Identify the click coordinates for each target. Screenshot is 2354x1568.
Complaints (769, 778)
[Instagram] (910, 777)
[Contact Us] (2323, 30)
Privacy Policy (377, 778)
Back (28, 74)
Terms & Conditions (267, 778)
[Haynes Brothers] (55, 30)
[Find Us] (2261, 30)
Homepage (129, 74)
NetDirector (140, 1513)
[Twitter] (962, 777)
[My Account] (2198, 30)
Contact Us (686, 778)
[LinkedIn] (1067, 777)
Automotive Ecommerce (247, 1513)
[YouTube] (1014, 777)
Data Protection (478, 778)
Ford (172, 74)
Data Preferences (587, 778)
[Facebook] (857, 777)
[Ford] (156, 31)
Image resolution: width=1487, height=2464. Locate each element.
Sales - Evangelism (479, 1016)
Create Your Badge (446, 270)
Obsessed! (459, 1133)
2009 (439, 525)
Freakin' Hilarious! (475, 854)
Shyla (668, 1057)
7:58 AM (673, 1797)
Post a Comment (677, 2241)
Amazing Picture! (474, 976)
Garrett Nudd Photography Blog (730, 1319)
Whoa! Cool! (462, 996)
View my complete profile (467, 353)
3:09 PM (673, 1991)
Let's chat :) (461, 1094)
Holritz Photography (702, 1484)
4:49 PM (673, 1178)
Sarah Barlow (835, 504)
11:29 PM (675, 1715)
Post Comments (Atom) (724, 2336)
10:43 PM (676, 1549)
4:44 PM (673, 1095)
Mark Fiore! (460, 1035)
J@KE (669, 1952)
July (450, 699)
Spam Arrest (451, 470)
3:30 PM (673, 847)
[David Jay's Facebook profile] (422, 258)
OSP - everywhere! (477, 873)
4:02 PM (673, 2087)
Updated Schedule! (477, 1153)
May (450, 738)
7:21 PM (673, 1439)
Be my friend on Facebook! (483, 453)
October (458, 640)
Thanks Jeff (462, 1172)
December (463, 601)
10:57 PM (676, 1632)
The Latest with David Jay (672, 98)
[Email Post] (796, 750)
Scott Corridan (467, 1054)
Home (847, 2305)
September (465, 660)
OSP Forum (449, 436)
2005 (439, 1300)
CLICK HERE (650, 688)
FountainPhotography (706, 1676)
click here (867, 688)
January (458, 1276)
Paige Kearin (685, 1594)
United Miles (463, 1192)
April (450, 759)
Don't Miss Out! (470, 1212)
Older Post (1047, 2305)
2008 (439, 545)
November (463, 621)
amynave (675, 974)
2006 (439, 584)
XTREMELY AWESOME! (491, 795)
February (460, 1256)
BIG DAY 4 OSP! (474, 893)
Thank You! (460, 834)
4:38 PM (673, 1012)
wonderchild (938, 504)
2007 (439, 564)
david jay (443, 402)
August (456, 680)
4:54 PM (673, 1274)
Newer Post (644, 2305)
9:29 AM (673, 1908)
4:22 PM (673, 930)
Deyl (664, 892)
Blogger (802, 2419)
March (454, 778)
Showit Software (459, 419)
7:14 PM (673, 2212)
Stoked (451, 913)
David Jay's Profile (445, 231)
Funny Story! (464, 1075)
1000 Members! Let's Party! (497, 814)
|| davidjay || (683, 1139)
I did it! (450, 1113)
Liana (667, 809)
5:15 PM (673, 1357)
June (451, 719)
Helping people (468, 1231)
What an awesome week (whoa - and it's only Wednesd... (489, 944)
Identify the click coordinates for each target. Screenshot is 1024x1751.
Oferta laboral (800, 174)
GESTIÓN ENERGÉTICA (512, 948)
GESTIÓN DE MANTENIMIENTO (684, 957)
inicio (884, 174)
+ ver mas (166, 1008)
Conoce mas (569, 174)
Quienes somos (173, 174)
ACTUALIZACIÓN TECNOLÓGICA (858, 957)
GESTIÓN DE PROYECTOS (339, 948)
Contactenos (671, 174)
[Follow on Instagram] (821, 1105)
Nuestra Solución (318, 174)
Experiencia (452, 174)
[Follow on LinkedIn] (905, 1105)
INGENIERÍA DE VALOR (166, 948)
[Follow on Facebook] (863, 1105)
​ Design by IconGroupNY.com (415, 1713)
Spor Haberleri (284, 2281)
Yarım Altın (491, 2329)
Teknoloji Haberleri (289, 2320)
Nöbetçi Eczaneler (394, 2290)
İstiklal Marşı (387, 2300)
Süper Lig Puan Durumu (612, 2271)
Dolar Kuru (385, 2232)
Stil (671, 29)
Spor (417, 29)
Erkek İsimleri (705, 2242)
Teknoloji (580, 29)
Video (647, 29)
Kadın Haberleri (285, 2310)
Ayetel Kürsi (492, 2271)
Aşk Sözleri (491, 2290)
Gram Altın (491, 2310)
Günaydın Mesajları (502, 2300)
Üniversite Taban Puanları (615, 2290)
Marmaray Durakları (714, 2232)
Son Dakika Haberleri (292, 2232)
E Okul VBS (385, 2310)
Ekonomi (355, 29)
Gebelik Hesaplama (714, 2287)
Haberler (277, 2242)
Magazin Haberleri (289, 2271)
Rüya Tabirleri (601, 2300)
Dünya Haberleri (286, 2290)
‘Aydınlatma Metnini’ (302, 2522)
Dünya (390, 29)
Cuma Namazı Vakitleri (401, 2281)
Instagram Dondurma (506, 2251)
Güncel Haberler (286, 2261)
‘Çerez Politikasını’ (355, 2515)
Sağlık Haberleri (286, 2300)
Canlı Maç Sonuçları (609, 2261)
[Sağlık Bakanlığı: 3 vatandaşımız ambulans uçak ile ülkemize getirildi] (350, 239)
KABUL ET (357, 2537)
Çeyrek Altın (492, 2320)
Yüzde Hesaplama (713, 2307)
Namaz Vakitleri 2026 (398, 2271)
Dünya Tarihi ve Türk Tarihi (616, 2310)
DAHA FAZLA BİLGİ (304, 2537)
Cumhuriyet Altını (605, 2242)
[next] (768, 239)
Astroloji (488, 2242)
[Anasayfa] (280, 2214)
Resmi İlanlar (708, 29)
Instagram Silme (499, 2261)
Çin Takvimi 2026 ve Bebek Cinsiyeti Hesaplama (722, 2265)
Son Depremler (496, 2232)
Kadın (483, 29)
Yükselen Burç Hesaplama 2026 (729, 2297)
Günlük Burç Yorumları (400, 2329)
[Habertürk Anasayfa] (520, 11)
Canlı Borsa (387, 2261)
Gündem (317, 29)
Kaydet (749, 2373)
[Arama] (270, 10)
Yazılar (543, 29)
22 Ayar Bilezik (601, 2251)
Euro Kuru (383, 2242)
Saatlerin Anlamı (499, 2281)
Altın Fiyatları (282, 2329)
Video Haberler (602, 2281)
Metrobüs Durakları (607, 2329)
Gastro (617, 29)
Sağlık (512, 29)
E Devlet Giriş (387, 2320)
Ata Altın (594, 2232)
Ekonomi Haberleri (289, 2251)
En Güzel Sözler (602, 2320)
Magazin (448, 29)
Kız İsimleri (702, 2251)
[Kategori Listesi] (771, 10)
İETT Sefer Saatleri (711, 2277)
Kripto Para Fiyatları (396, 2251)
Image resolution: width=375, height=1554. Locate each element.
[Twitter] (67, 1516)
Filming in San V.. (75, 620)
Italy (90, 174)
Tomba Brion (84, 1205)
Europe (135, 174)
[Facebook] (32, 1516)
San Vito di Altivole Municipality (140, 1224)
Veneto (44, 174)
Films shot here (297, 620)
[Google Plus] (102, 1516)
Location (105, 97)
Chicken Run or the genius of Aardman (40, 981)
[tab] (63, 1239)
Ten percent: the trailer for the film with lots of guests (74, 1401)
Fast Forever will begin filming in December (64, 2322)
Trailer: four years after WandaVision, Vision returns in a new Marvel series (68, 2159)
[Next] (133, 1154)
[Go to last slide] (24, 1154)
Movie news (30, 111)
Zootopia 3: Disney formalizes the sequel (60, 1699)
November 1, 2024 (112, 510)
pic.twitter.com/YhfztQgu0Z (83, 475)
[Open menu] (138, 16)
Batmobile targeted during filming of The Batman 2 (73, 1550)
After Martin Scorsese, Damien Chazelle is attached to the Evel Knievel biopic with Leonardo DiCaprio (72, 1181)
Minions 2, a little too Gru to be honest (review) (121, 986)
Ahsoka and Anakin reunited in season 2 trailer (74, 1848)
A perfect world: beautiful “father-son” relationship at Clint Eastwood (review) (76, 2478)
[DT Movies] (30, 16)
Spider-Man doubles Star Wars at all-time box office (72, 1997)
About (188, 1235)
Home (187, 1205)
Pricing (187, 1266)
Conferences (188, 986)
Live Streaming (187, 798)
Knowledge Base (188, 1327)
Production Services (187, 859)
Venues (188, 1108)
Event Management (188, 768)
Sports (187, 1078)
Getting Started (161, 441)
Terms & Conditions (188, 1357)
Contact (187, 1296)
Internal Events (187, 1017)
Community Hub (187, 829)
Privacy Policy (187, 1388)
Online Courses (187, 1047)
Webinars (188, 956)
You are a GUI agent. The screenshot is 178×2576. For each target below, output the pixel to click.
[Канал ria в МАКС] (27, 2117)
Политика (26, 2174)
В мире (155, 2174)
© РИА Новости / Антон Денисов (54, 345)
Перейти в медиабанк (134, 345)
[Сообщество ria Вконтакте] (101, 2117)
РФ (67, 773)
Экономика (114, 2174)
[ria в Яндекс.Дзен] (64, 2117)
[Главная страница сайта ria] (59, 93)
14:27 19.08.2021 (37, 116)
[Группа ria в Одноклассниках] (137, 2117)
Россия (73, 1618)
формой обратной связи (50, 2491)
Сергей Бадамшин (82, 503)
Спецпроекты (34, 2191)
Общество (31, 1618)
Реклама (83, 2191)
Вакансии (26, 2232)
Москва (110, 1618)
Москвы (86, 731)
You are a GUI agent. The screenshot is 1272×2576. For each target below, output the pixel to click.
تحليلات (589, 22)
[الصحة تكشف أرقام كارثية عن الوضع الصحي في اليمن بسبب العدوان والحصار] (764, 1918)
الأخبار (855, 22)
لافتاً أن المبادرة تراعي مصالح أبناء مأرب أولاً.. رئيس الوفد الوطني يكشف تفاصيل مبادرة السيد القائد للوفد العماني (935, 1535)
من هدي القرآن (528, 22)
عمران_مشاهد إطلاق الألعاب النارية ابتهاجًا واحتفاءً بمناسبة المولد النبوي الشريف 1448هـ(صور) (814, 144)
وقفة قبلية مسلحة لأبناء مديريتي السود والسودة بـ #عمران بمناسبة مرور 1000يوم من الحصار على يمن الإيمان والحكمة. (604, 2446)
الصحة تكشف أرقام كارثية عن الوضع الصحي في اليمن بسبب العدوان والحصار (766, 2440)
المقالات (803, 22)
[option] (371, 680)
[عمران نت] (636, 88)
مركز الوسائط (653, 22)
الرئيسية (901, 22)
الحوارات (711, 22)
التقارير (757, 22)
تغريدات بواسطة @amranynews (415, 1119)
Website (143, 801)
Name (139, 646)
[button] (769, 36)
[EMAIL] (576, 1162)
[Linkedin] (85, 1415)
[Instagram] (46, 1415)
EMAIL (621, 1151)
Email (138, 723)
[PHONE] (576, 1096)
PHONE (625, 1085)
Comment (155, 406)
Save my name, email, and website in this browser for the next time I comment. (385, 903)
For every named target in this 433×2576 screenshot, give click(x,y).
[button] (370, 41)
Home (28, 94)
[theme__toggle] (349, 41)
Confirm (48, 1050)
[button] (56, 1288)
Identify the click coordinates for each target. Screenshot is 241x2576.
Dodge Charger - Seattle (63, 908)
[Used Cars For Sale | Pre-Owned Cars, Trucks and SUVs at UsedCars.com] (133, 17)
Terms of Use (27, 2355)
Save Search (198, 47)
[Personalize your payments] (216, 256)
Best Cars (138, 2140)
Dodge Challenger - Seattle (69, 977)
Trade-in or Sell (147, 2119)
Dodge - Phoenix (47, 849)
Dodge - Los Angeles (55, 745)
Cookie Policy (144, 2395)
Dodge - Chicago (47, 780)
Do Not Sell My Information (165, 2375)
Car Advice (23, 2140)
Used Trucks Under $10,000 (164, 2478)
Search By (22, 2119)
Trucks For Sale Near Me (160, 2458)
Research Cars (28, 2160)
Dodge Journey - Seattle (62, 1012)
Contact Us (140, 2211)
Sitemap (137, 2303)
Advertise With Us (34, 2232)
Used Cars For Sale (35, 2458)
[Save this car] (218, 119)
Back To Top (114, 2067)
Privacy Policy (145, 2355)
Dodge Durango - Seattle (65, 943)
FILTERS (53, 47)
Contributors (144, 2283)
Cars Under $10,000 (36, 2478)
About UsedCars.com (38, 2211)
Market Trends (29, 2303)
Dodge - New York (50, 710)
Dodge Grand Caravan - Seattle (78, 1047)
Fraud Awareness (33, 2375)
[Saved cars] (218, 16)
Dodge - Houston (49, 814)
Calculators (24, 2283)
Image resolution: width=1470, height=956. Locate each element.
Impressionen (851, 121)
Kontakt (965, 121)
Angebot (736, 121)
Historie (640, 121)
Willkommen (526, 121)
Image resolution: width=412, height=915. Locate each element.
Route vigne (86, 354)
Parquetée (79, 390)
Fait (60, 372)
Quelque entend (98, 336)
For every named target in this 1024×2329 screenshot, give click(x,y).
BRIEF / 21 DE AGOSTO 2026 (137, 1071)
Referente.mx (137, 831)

- _TASK BRIEF_
Note every line of the entries in which "العدوان" appears, and copy it down.

- _RESPONSE AREA_
[الصحة تكشف أرقام كارثية عن الوضع الصحي في اليمن بسبب العدوان والحصار] (764, 1918)
الصحة تكشف أرقام كارثية عن الوضع الصحي في اليمن بسبب العدوان والحصار (766, 2440)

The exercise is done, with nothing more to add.